START Dataset

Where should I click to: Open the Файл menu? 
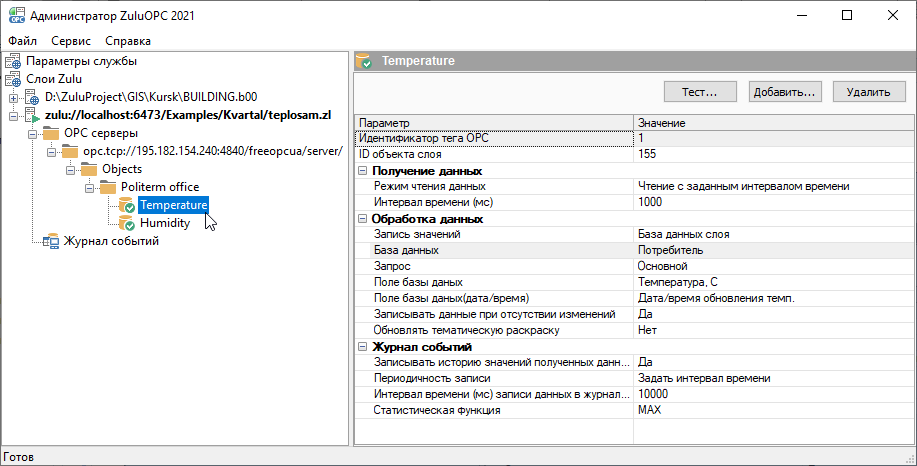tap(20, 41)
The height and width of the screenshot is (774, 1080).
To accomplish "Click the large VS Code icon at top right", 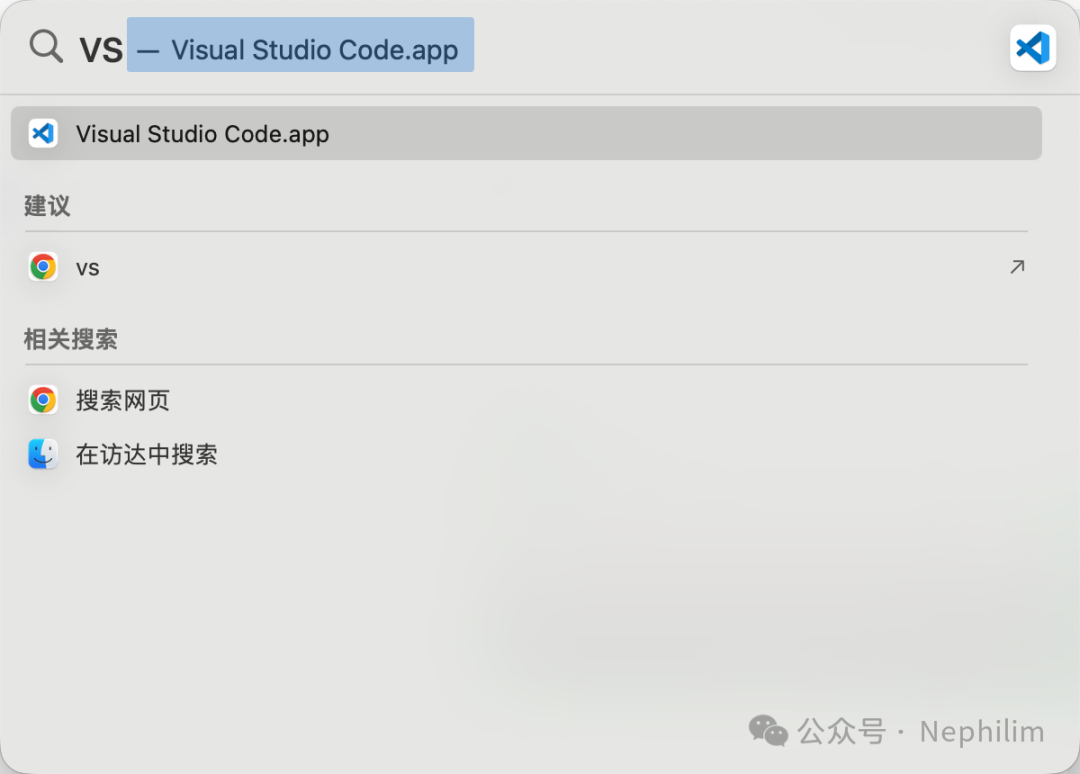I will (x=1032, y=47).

END Dataset
START Dataset

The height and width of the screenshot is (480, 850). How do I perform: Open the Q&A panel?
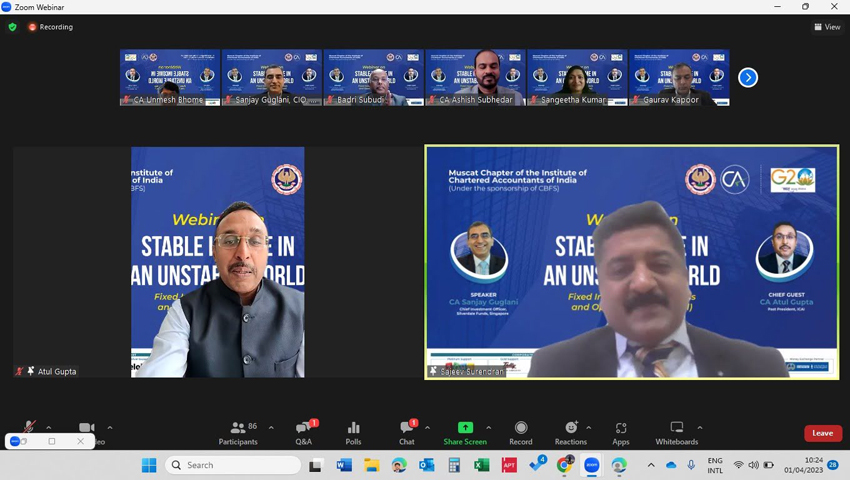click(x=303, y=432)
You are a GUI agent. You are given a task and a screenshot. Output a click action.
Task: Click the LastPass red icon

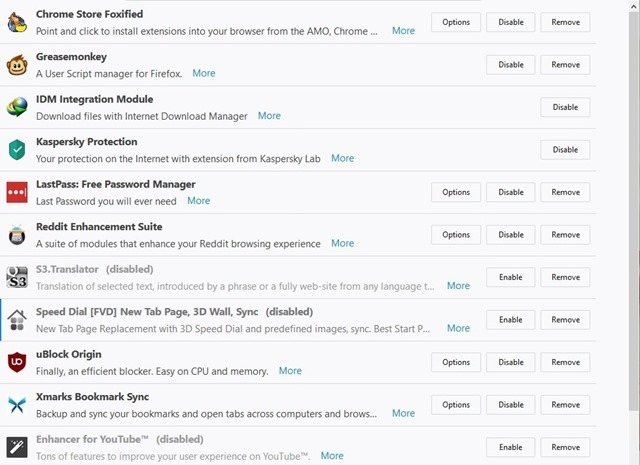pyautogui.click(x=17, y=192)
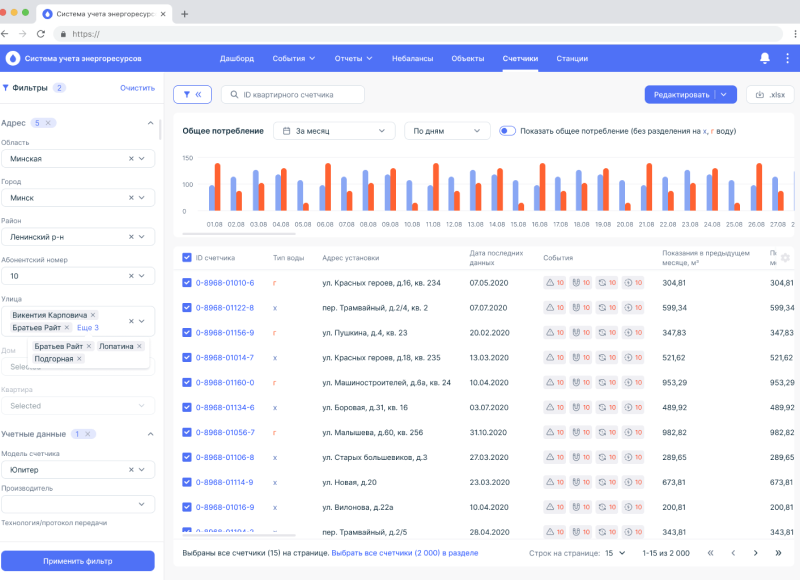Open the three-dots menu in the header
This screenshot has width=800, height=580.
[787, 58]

END Dataset
START Dataset

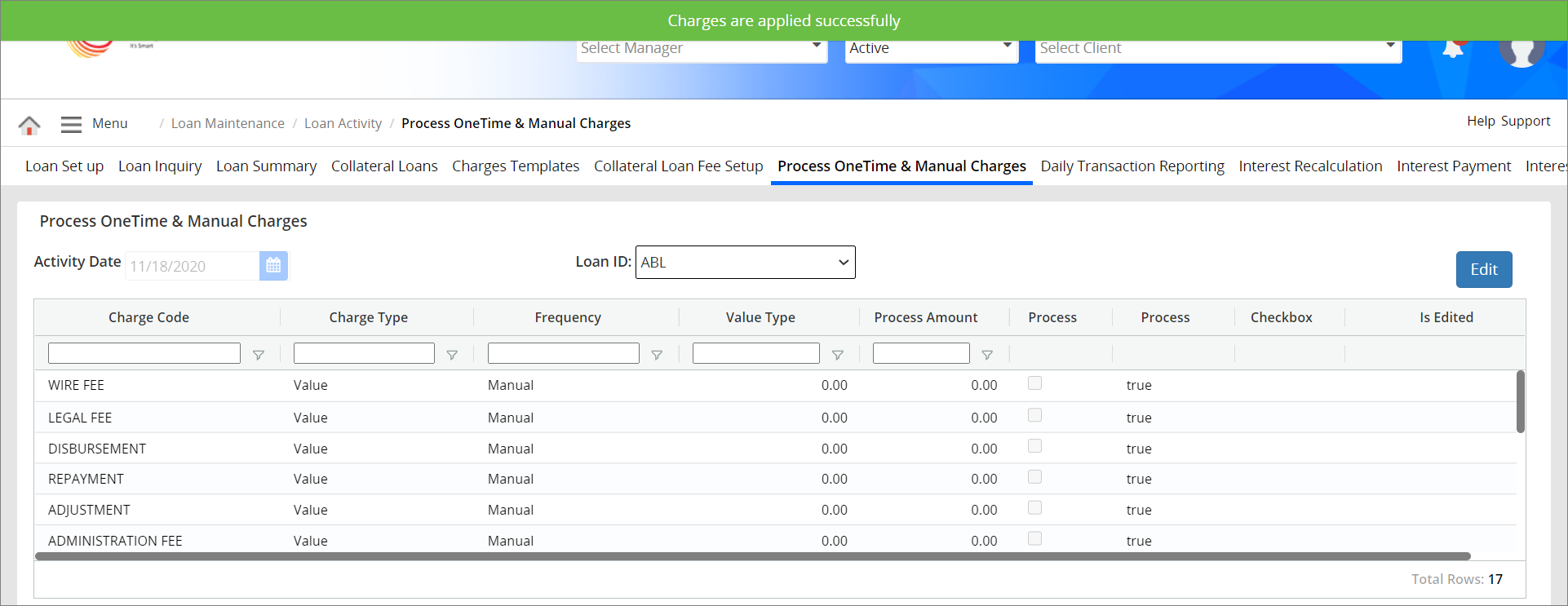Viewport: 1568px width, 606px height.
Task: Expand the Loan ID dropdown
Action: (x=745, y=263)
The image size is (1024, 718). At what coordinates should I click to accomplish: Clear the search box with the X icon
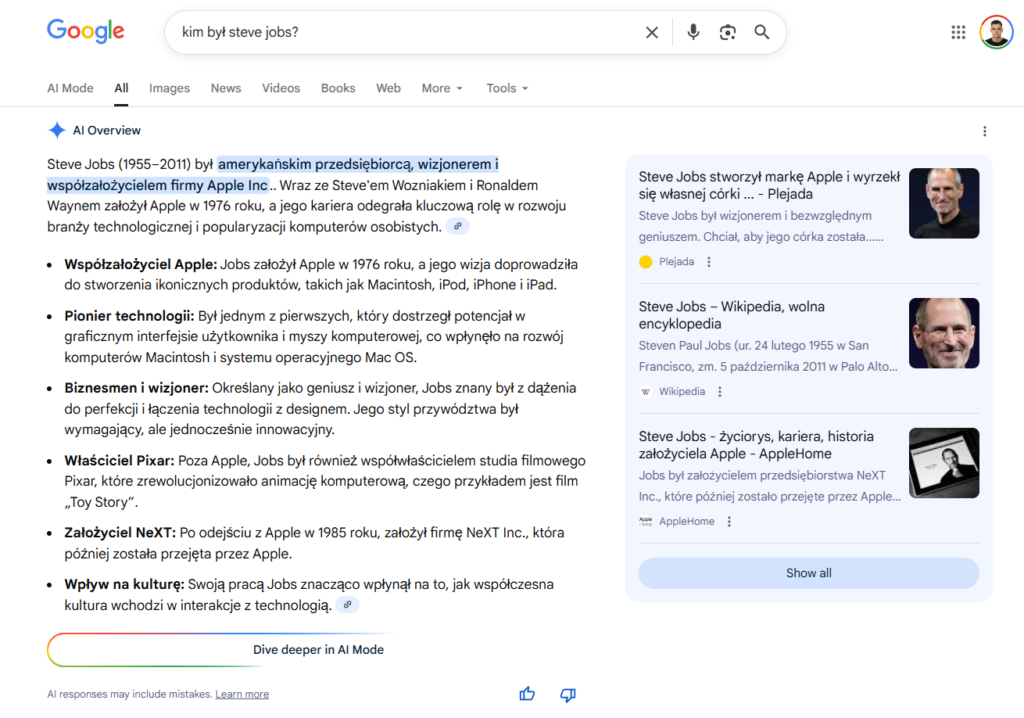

END Dataset

[Exercise details]
All lines above starting at the one with "The height and width of the screenshot is (480, 850)." and ending at the one with "You are a GUI", inclusive, are to be printed again exactly, with the pictures left out.

[Task result]
The height and width of the screenshot is (480, 850). How do I perform: Open the Q&A panel?
click(x=303, y=432)
You are a GUI agent. You are given a task and a screenshot. Output a click action.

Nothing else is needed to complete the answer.